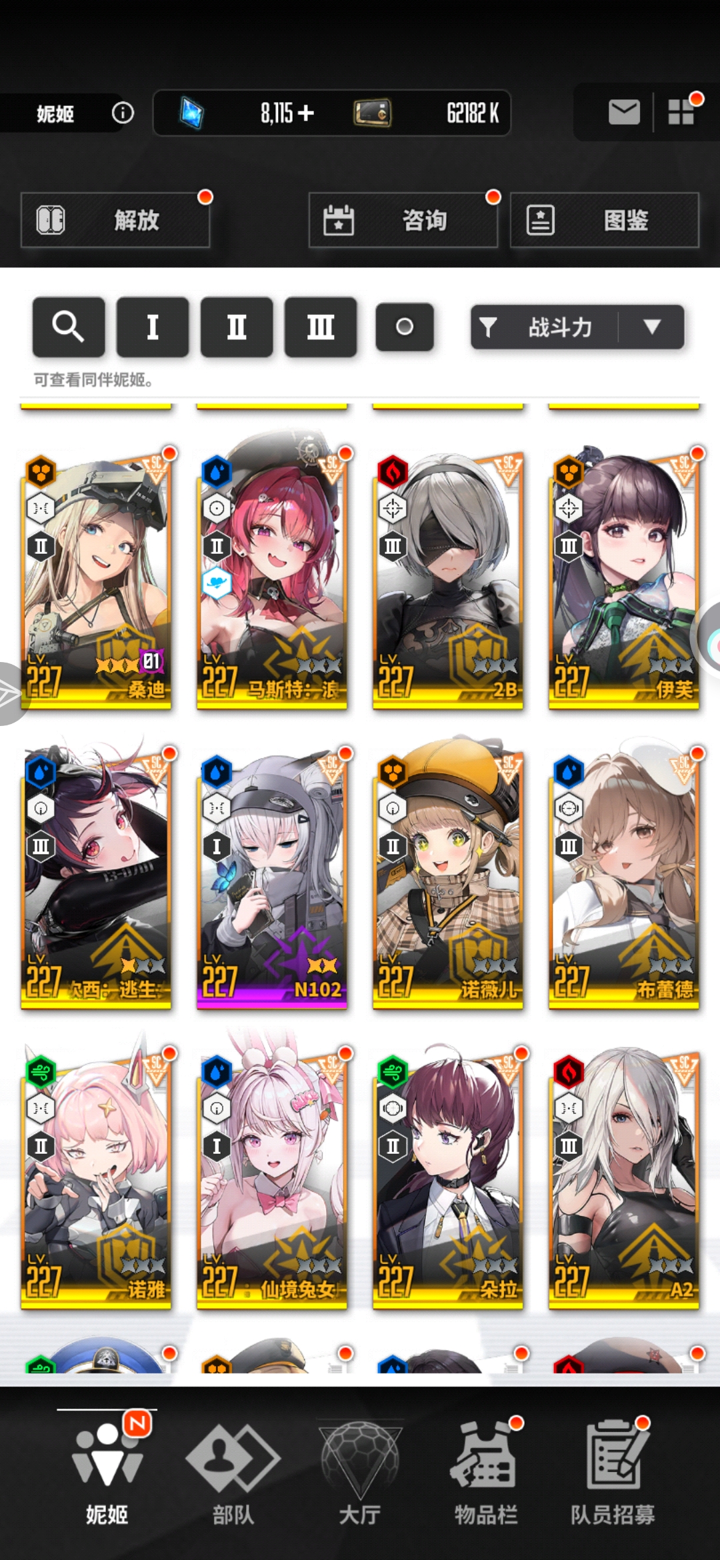Viewport: 720px width, 1560px height.
Task: Click the search magnifier icon
Action: (x=69, y=327)
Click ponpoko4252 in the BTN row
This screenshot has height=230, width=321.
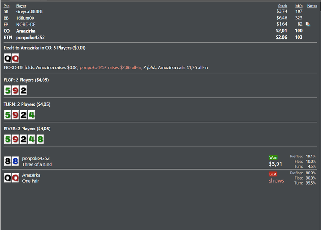click(30, 37)
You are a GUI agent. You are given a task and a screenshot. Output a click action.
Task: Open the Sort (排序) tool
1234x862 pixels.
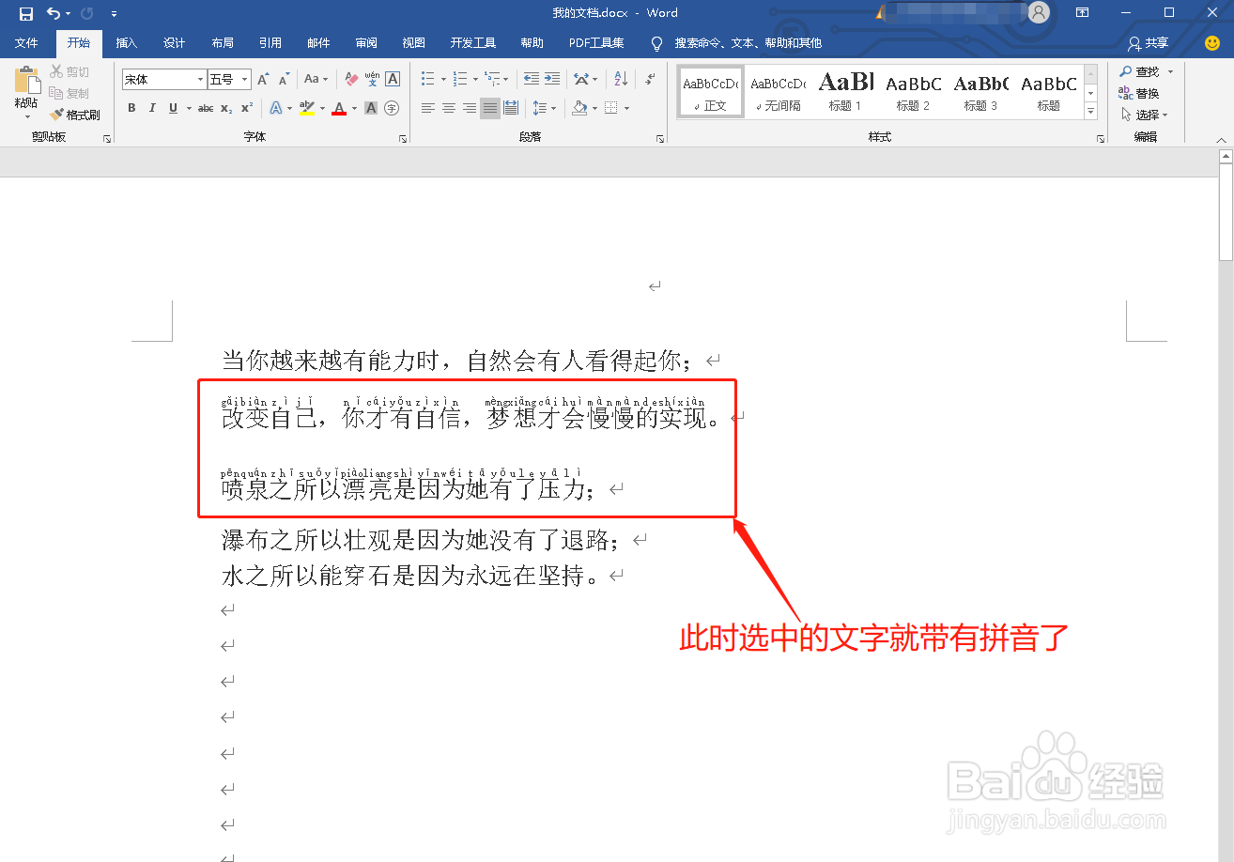coord(620,78)
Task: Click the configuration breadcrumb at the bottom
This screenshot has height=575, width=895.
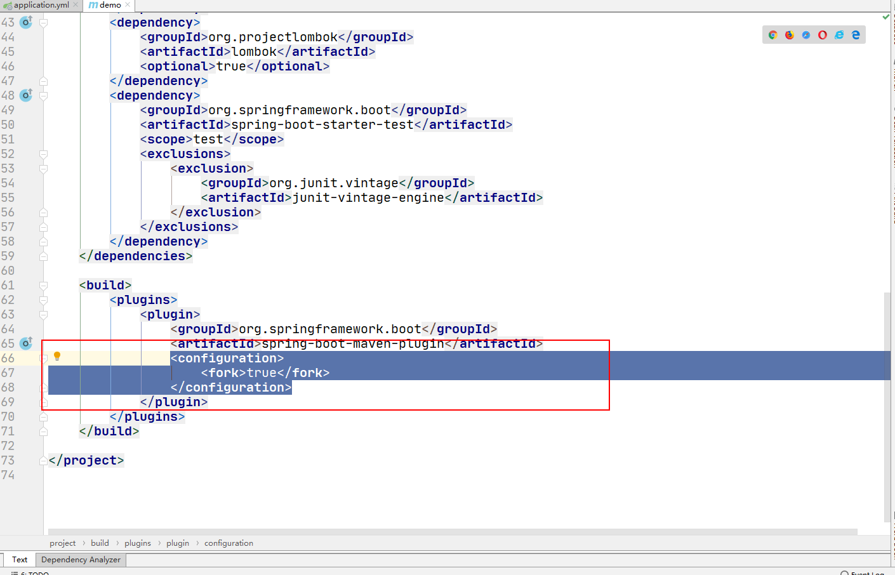Action: pyautogui.click(x=229, y=543)
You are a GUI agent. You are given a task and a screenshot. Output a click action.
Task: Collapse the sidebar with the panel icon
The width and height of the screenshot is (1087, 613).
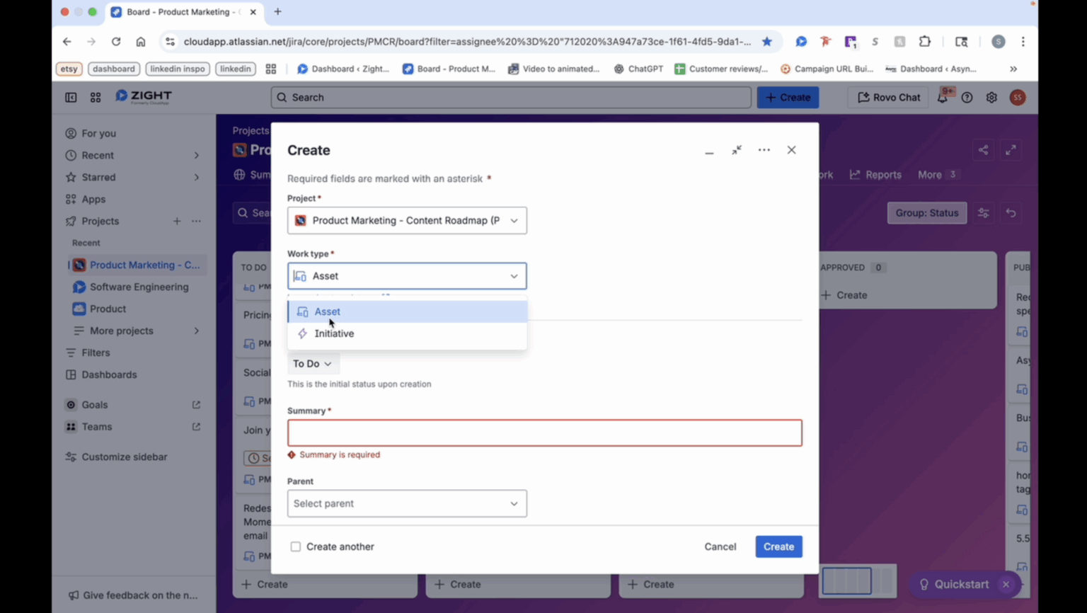click(70, 97)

**PROBLEM DESCRIPTION:**
Your answer should consist solely of the lines from the one holding "This screenshot has height=575, width=895." through the end of the listing, reproduced exactly and without pictures.

**ANSWER BOX:**
This screenshot has height=575, width=895.
Action: pyautogui.click(x=229, y=543)
You are a GUI agent. You are given a task and a screenshot. Output a click action.
Task: Collapse the sidebar with the panel icon
The width and height of the screenshot is (1087, 613).
click(70, 97)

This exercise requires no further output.